═════ Dataset ═════

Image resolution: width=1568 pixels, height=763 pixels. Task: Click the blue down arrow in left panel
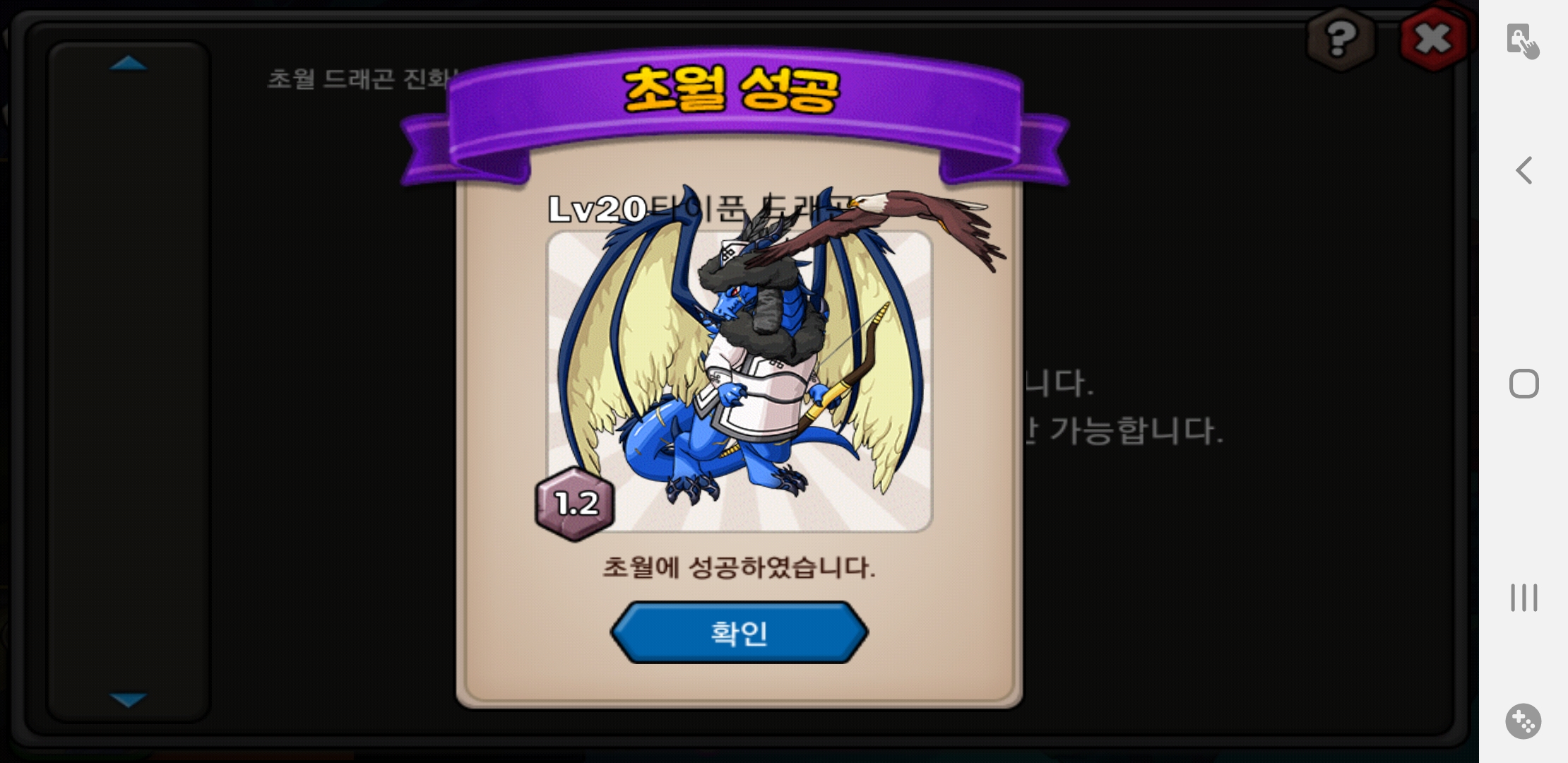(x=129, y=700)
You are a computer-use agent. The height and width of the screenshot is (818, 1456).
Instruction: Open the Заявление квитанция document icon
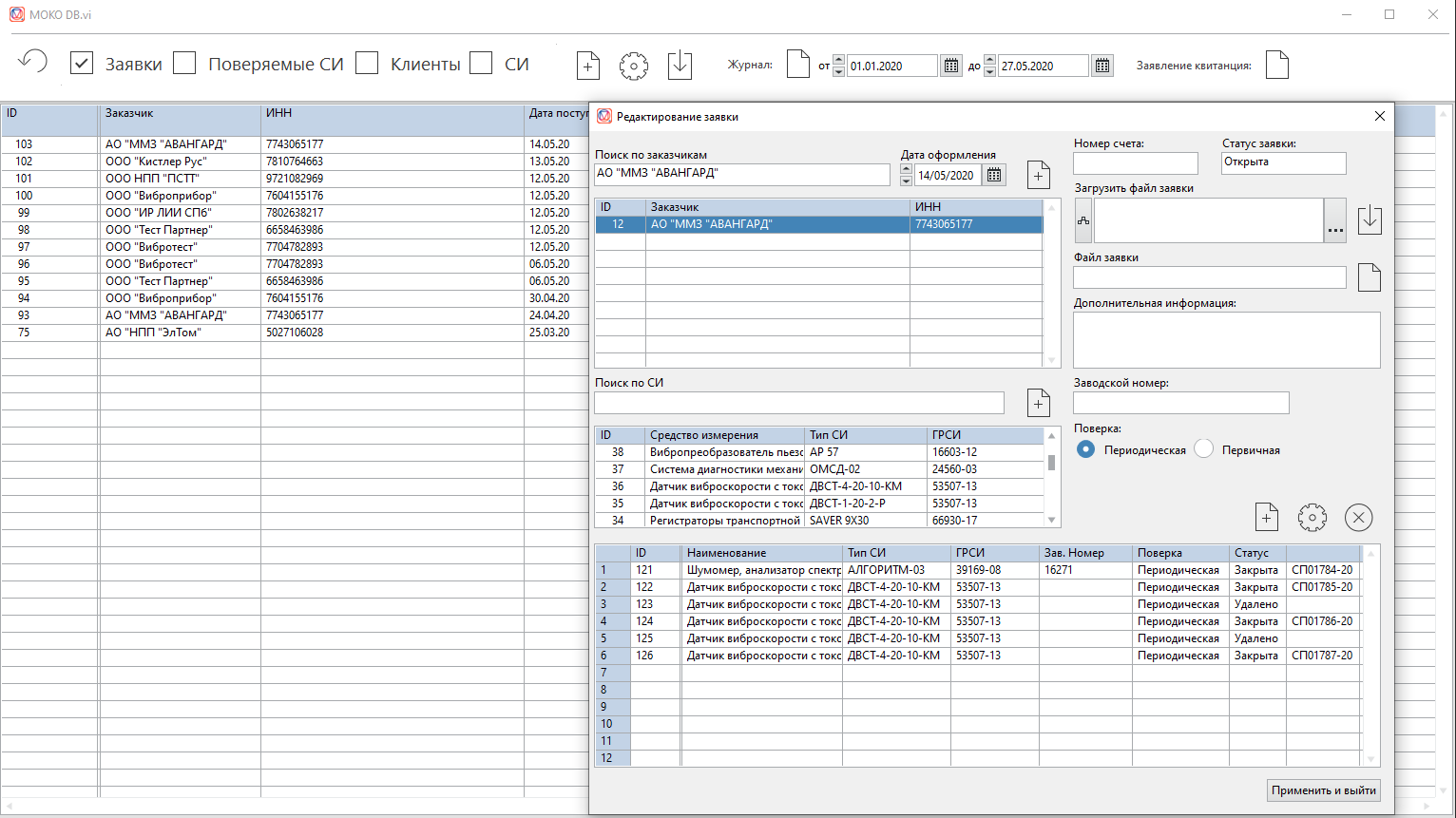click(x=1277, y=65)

═════
═════ Dataset ═════

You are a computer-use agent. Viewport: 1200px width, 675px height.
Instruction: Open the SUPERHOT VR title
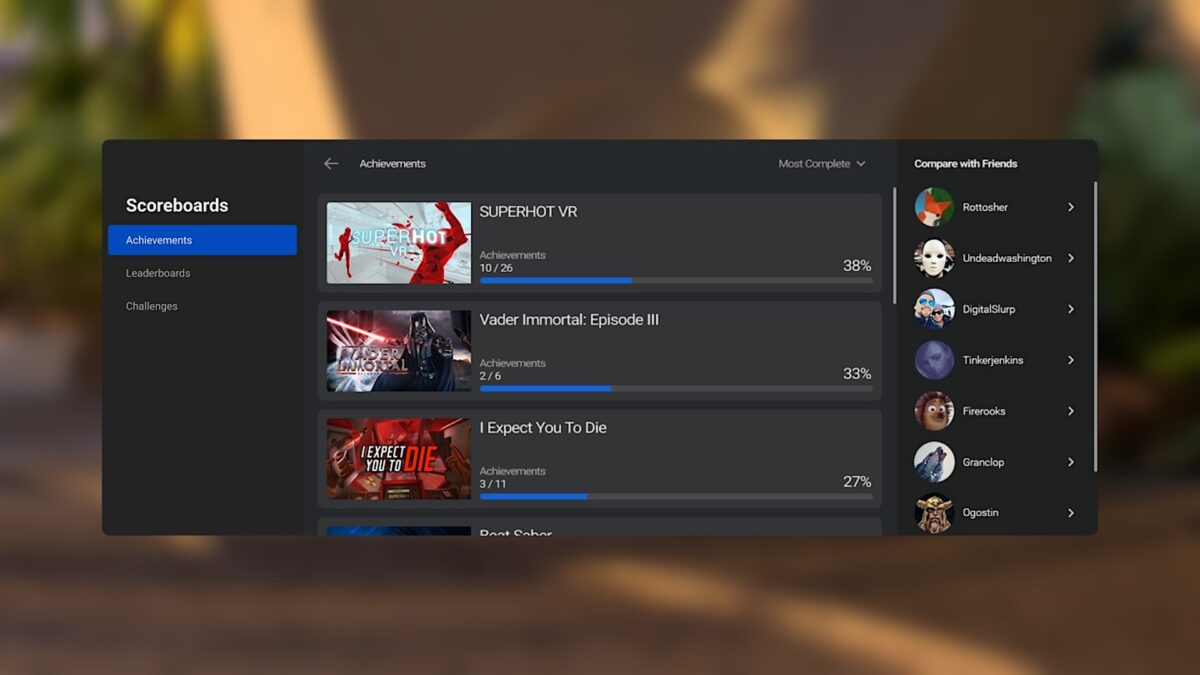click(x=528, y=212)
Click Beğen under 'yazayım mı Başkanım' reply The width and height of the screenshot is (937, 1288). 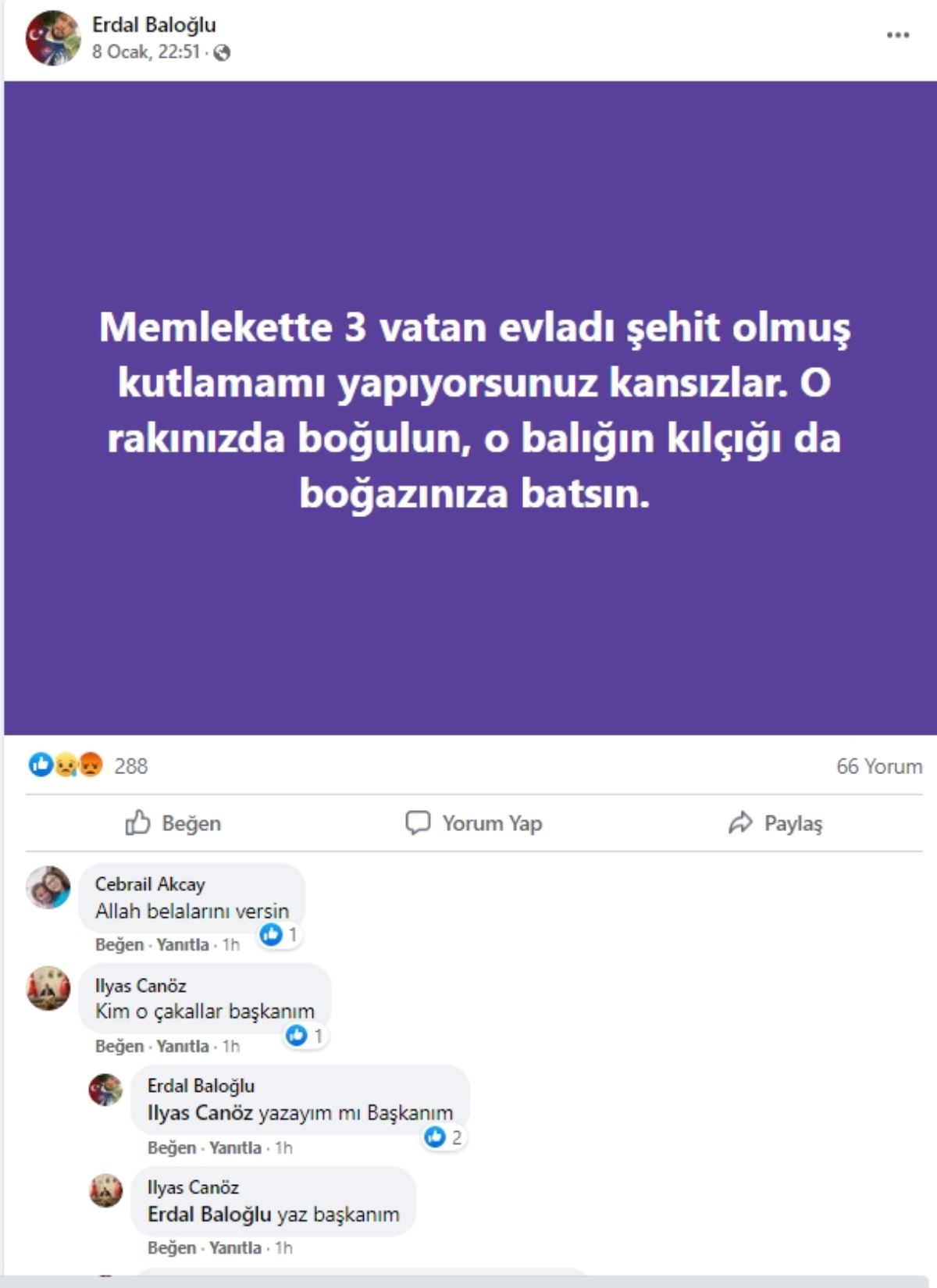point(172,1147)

═════

Write out again the lines starting with the one containing "Image resolution: width=1568" and going on through the one containing "click(x=1277, y=65)", both ends included, with the requests kept as they are. Multiply every coordinate in the answers by 1.95 and round to whole numbers, rounding halves up, leave the pictures out, and give only those lines.

**Written response**
Image resolution: width=1568 pixels, height=763 pixels. Task: Click the blue down arrow in left panel
(x=252, y=1365)
You are a computer-use agent. The height and width of the screenshot is (818, 1456).
Instruction: Open the Заявление квитанция document icon
click(x=2490, y=127)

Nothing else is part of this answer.